Efficient Design Optimization of Variable-Density Cellular Structures for Additive Manufacturing: Theory and Experimental Validation

Author: Lin Cheng, Pu Zhang, Emre Biyikli, Jiaxi Bai, Joshua Robbins, Matthew E. Lynch, Evan J. Butcher, Albert C. To
Rapid Prototyping Journal, 23(4), pp. 660-677, 2017
DOI: 10.1108/RPJ-04-2016-0069 

Abstract:

Purpose
The purpose of the paper is to propose a homogenization-based topology optimization method to optimize the design of variable-density cellular structure, in order to achieve lightweight design and overcome some of the manufacturability issues in additive manufacturing.

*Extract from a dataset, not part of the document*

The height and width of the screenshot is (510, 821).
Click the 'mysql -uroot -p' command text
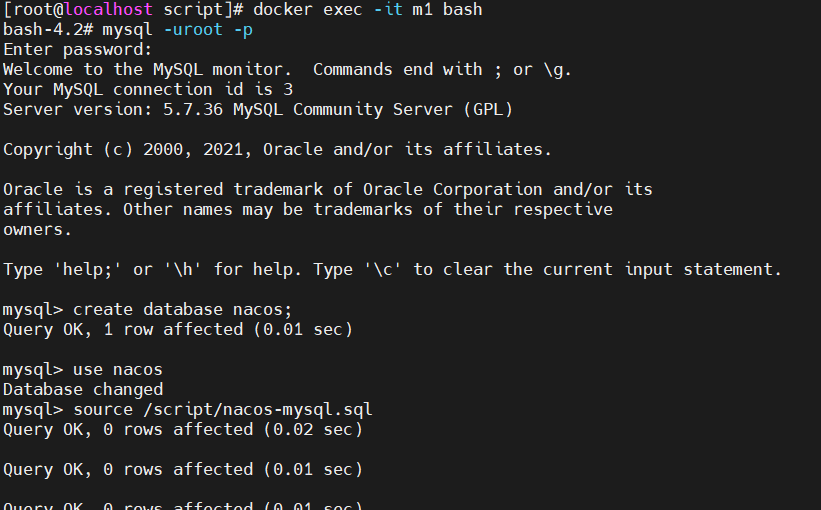point(177,30)
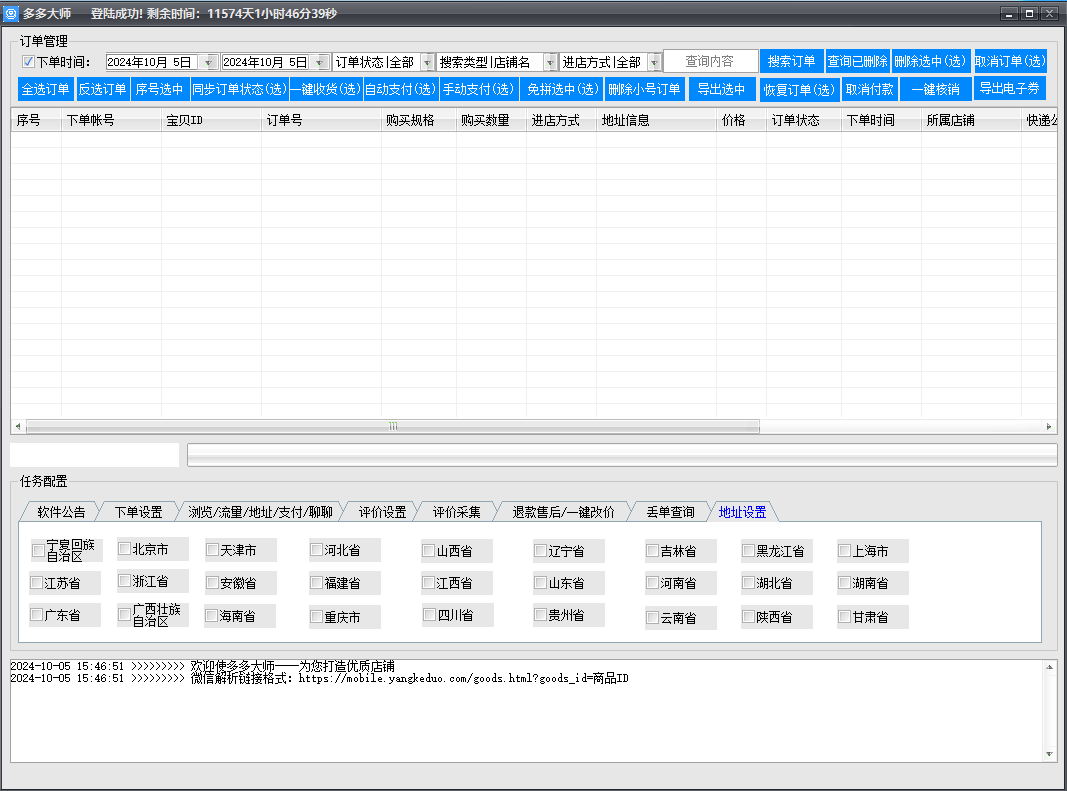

Design/methodology/approach
First, homogenization is performed to capture the effective mechanical properties of cellular structures through the scaling law as a function their relative density. Second, the scaling law is used directly in the topology optimization algorithm to compute the optimal density distribution for the part being optimized. Third, a new technique is presented to reconstruct the computer-aided design (CAD) model of the optimal variable-density cellular structure. The proposed method is validated by comparing the results obtained through homogenized model, full-scale simulation and experimentally testing the optimized parts after being additive manufactured.

Findings
The test examples demonstrate that the homogenization-based method is efficient, accurate and is able to produce manufacturable designs.

Originality/value
The optimized designs in our examples also show significant increase in stiffness and strength when compared to the original designs with identical overall weight.